Se gli Stati Uniti riusciranno a contenere la pandemia del coronavirus, lo dovranno all'ex garzone di una farmacia di Brooklyn, nato da padre siciliano e madre napoletana, e istruito dai gesuiti. Perché Anthony Fauci, Tony per gli amici, è l'unico che ha la competenza, l'autorità e il coraggio di dire la verità al presidente Trump, cercando di spostarlo dai suoi istinti e dai suoi interessi personali verso le scelte scientificamente sensate per salvare il Paese.
Al punto che ieri, dopo aver contraddetto pubblicamente il capo della Casa Bianca in varie occasioni, si è spinto a suggerire il «lockdown» degli Stati Uniti: «È possibile che sia necessario chiudere tutto, per un paio di settimane. Ne ho parlato durante la riunione della task force guidata dal vice presidente Pence per la gestione dell'emergenza».

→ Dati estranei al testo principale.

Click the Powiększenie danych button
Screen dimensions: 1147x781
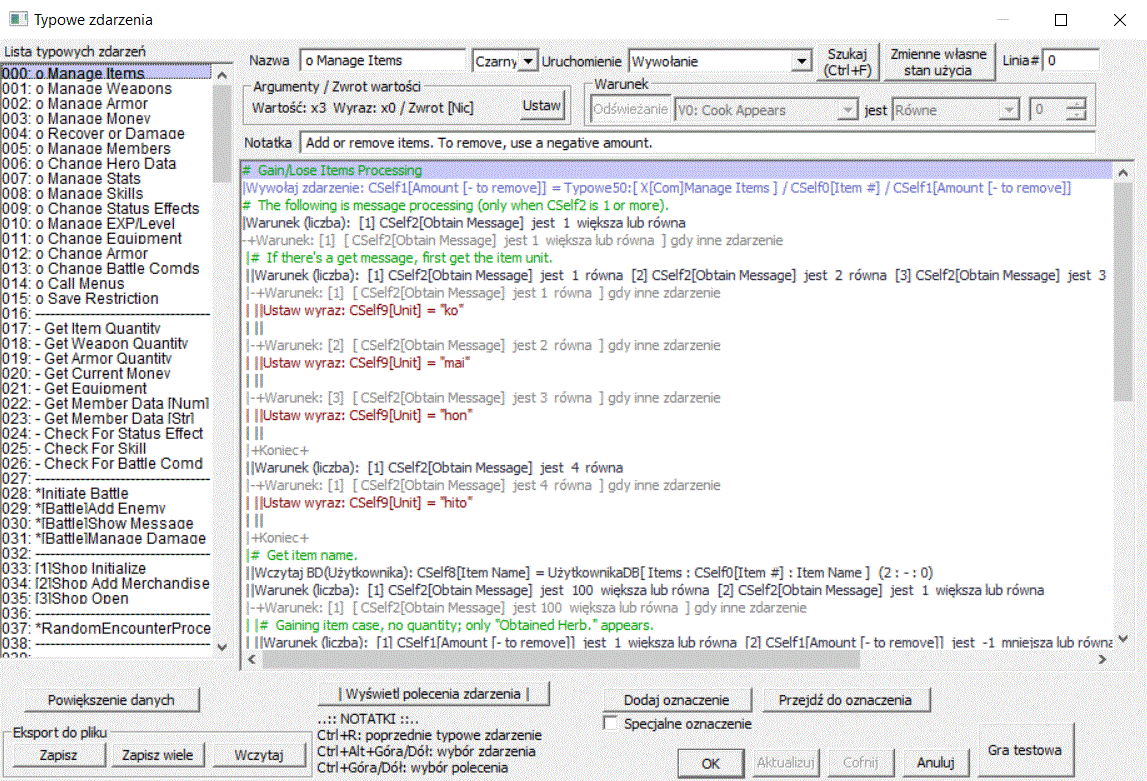coord(124,700)
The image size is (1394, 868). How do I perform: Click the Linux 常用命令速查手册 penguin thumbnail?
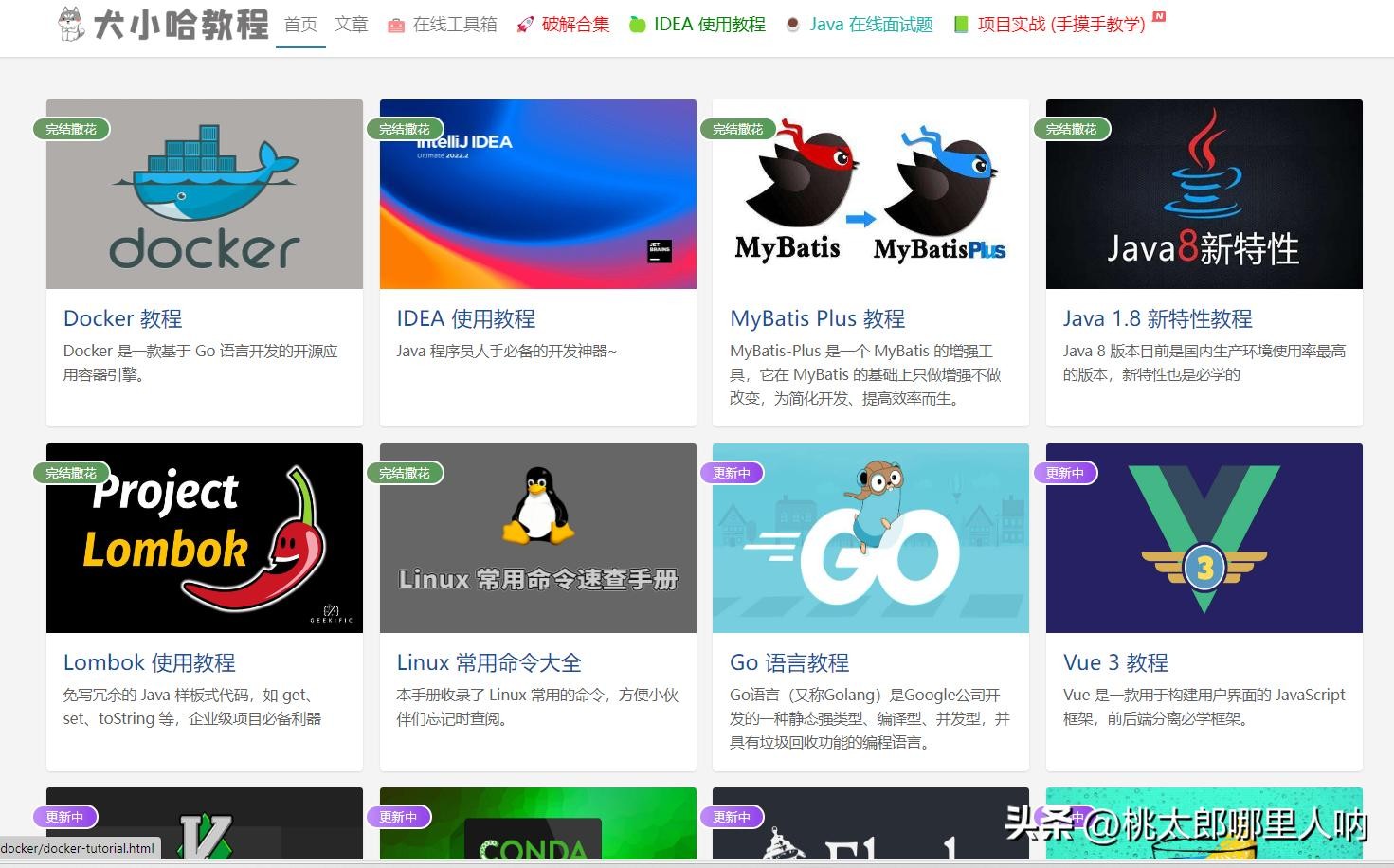click(537, 538)
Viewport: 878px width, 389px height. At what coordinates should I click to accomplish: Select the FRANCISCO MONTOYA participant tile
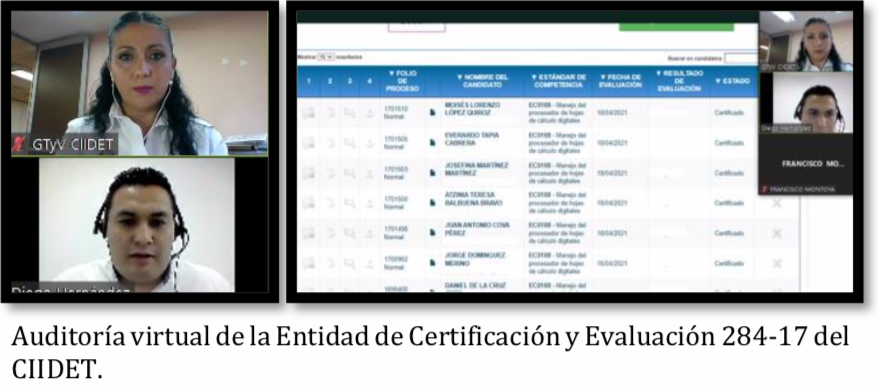point(806,164)
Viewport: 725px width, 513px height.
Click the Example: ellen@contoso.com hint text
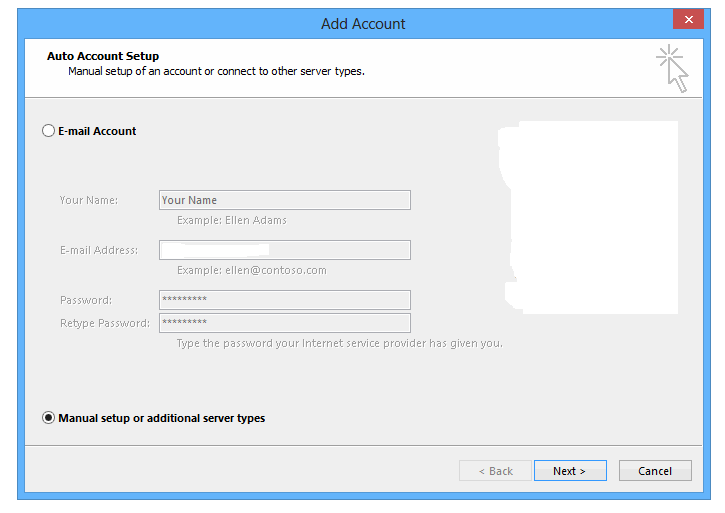click(x=252, y=271)
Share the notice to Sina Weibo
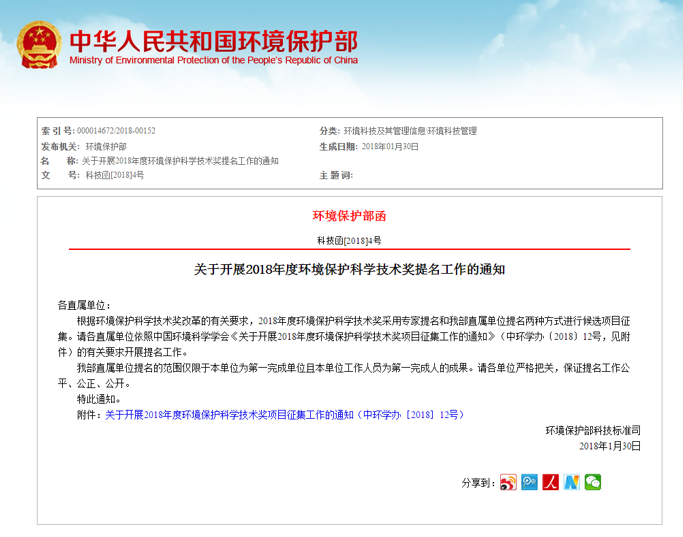683x537 pixels. [x=507, y=482]
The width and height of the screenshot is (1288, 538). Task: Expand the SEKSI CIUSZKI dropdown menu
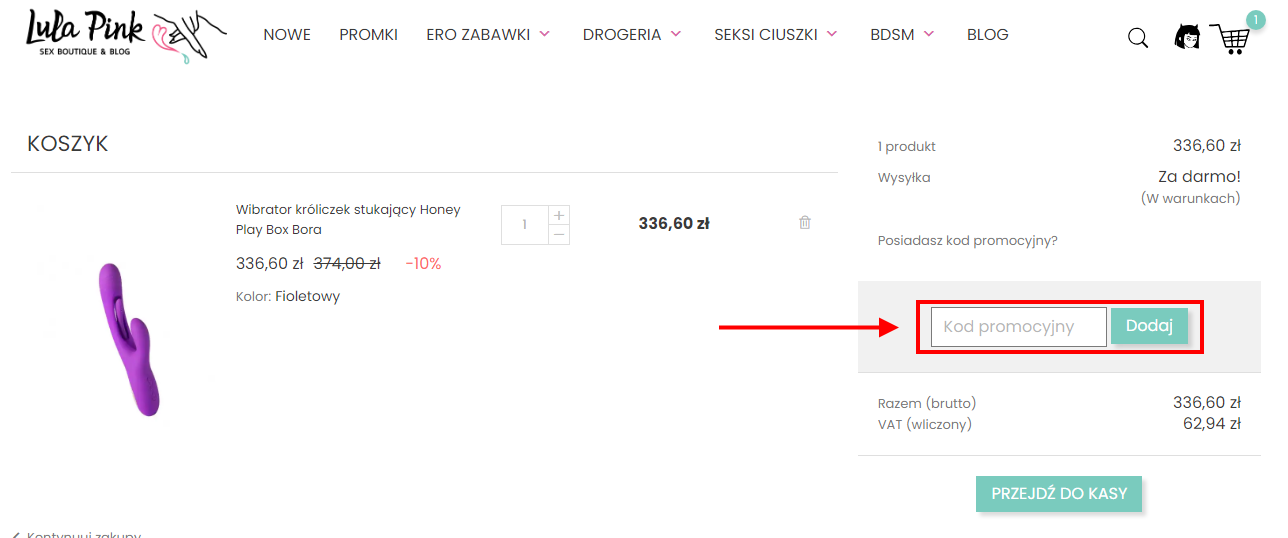point(776,34)
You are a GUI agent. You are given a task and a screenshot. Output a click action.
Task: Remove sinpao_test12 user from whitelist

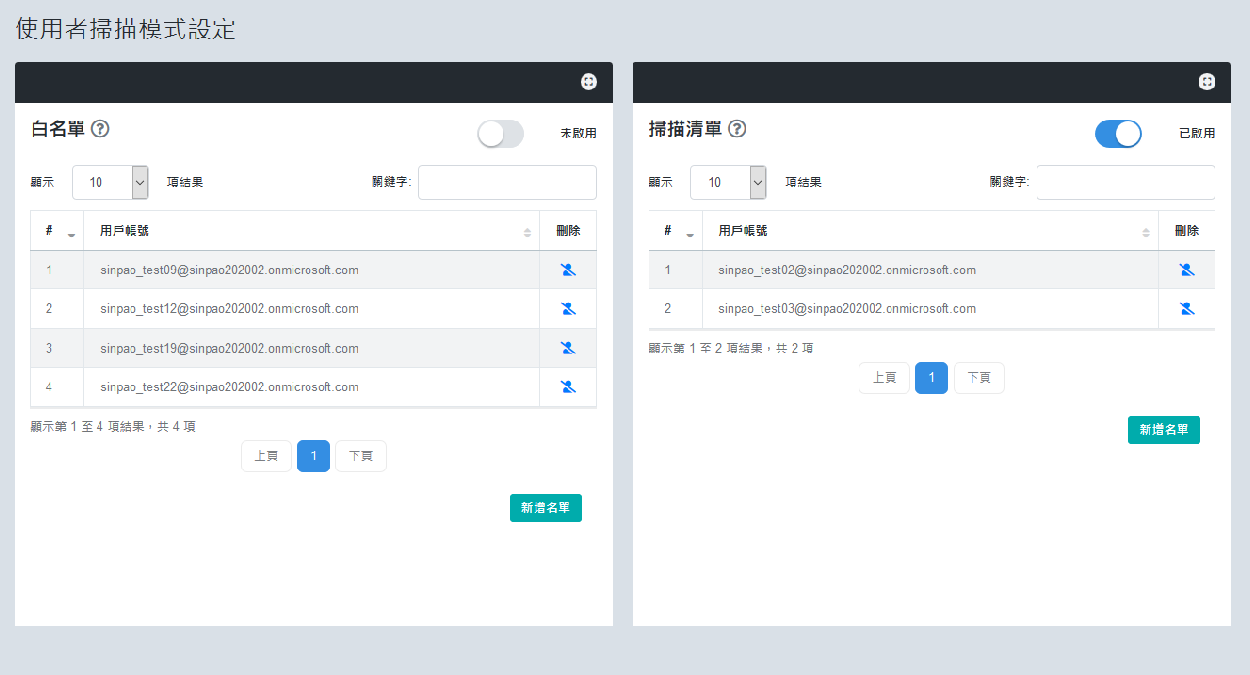point(568,309)
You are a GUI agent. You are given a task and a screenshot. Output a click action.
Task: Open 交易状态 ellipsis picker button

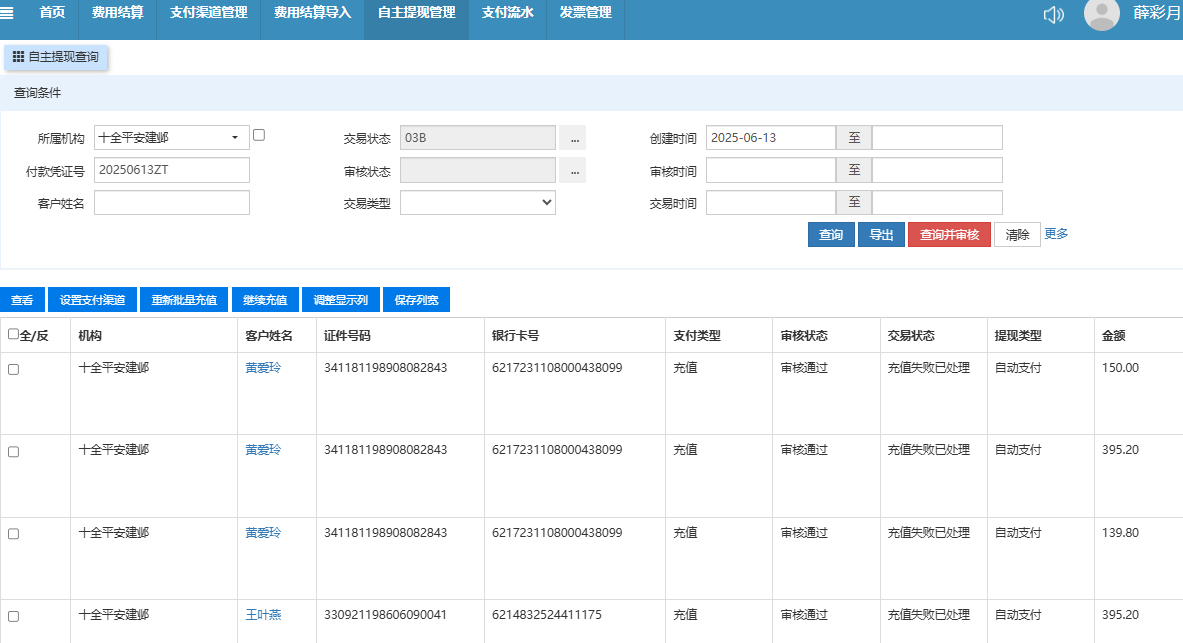coord(572,137)
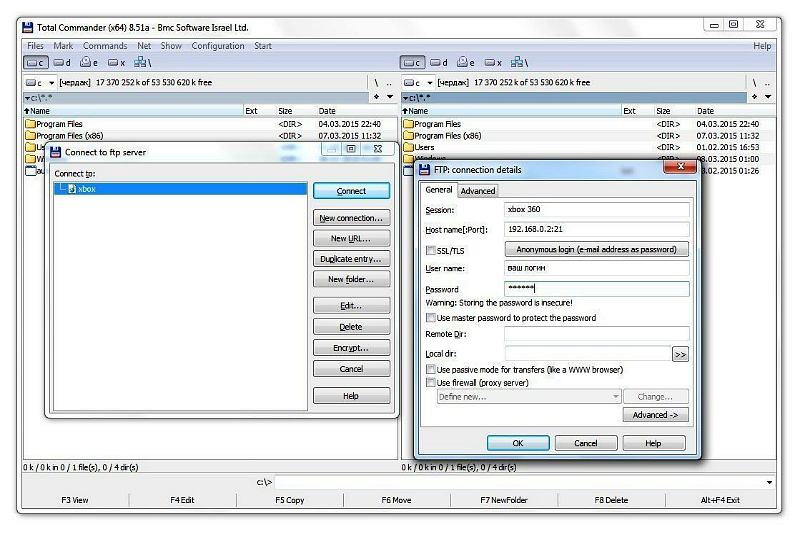The image size is (800, 533).
Task: Open the Configuration menu
Action: point(217,46)
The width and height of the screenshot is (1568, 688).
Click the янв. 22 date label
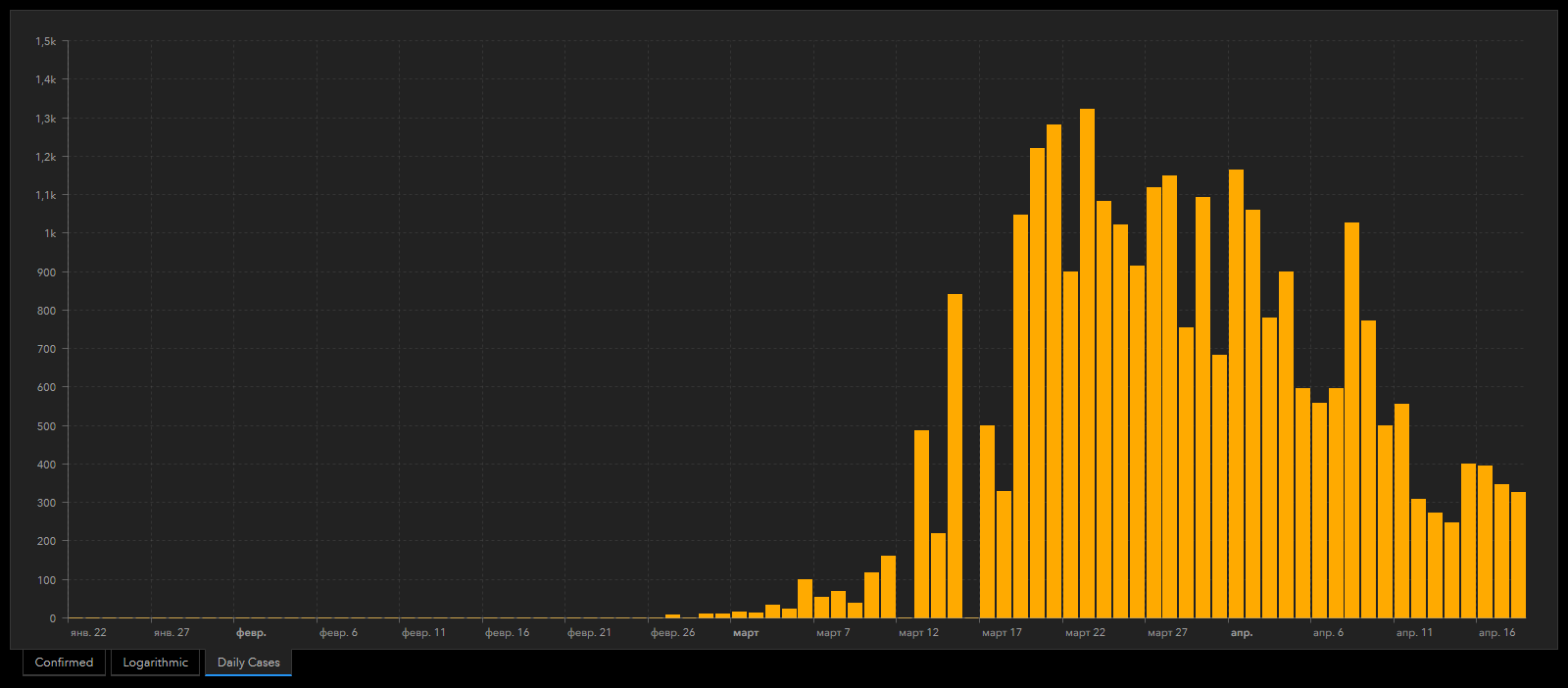88,633
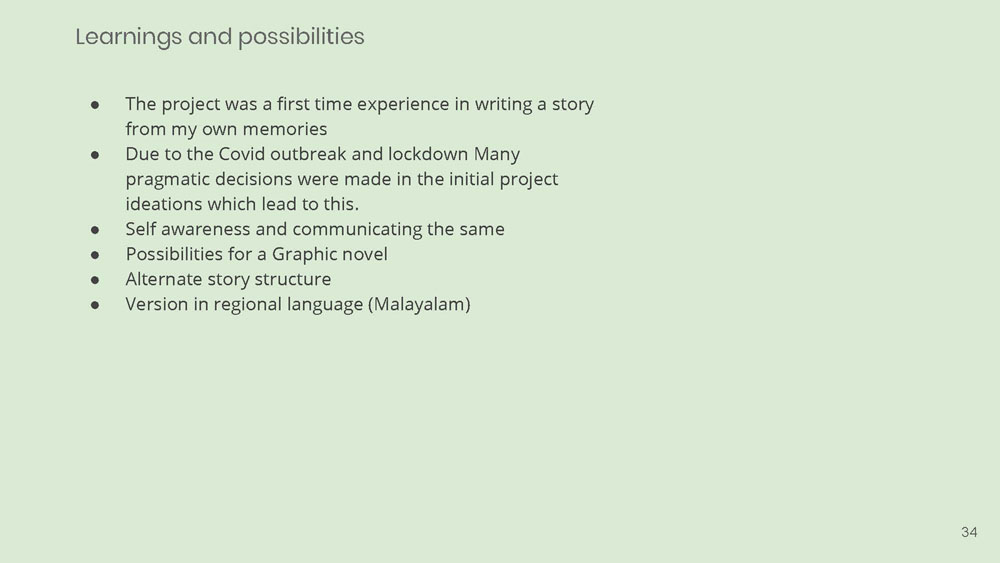Click the line 'from my own memories'
Image resolution: width=1000 pixels, height=563 pixels.
(226, 129)
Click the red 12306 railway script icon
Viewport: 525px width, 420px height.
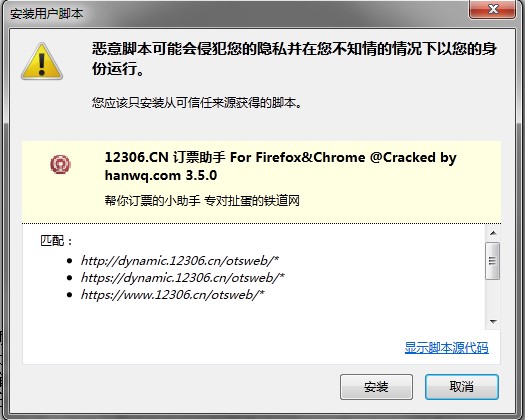pyautogui.click(x=60, y=164)
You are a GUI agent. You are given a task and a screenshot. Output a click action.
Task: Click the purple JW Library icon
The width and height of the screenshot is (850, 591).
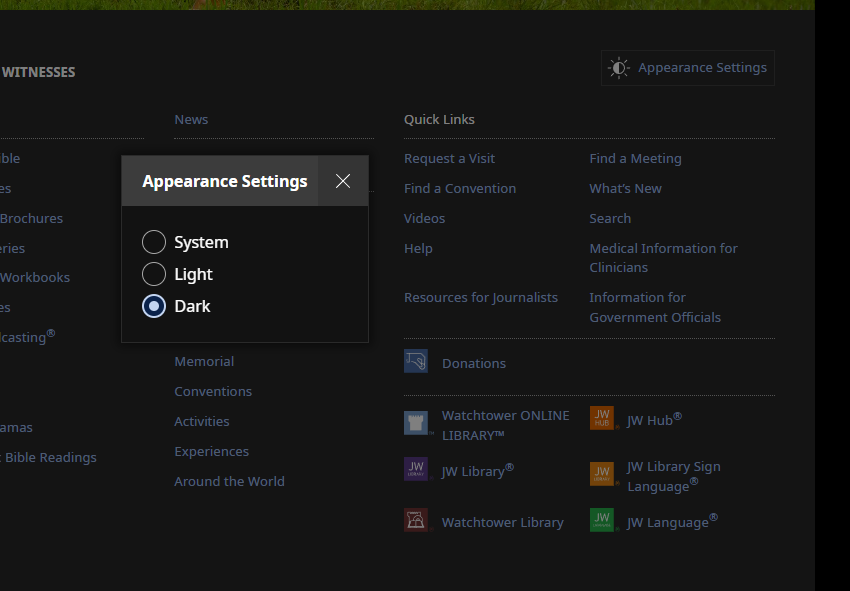pyautogui.click(x=416, y=470)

Tony è nato nel 1940 a Brooklyn, da una famiglia che incarna la storia dell'immigrazione italiana negli Usa. Il nonno paterno Antonino lavorava alle terme di Sciacca, mentre quello materno, Giovanni Abys, era un artista napoletano che dipingeva paesaggi. Entrambi erano arrivati passando da Ellis Island, e si erano stabiliti nella Little Italy di Manhattan. Poi si erano trasferiti nel zona di Bensonhurst a Brooklyn, dove i loro figli Stephen ed Eugenia si erano conosciuti alla scuola superiore e poi sposati, mettendo al mondo Denise e Anthony. Stephen era studioso ed era riuscito ad entrare alla Columbia University, diventando farmacista. Così aveva aperto il suo negozio all'angolo tra la 13ª Avenue e l'83ª strada. Casa e bottega, perché al piano terra c'era la farmacia, e sopra l'appartamento dove vivevano. Il padre si occupava delle medicine, la madre e la sorella della cassa, e Tony andava in bici a fare le consegne. Nel frattempo era diventato il primo della classe alla Our Lady of Guadalupe Catholic Academy, la scuola del quartiere che purtroppo a chiuso l'anno scorso per mancanza di studenti. Così si era aperto le porte della Regis High School, prestigioso liceo dei gesuiti nell'Upper East Side di Manhattan, e poi del College of the Holy Cross, università sempre gesuita che avviava allo studio della medicina, perfezionata poi a Cornell. Tony era il capitano della squadra di basket, e d'estate faceva il muratore. Ancora oggi dice che la sua ispirazione viene dal motto dei gesuiti, «to be men for others».
Durante la guerra in Vietnam aveva servito con i «Yellow Berets» dei National Institutes of Health, e il nel 1984 era diventato direttore dei National Institute of Allergy and Infectious Diseases. L'anno prima aveva conosciuto l'infermiera  mentre entrambi accudivano un paziente, e nel 1985 l'aveva sposata, facendo tre figlie.
Fauci è stato uno dei pionieri nello studio dell'Aids, diventando il leader del President's Emergency Plan For AIDS Relief. La sua carriera gli ha dato un'autorevolezza che nemmeno Trump osa sfidare. Perciò quando il presidente ha detto in conferenza stampa che gli americani contagiati dal coronavirus sarebbero presto scesi a zero, Tony lo ha corretto senza paura: «Le cose andranno molto peggio, prima di migliorare». Quando Trump ha detto che il vaccino sarebbe arrivato presto, Fauci ha spiegato che «ci vorranno tra 12 e 18 mesi prima di averlo». Dietro le quinte, è lui che ha spinto per l'emergenza nazionale, avvertendo che il modello più terrificante dei CDC, che prevede fino a 1,7 milioni di morti negli Usa, non è impossibile. Ieri ha rivolto un pensiero a noi: «Ho tanti amici in Italia, mi dispiace molto ciò che sta passando». Ma proprio per evitare che gli Usa seguano la stessa sorte, e abbassare la curva dei contagi, ha suggerito il lockdown. Donald non vuole, perché contraddice la sottovalutazione dell'epidemia andata avanti per due mesi, nel timore che comprometta la sua rielezione a novembre. Ma Tony da Brooklyn se ne frega: lo caccino pure per aver detto la verità, se hanno il coraggio.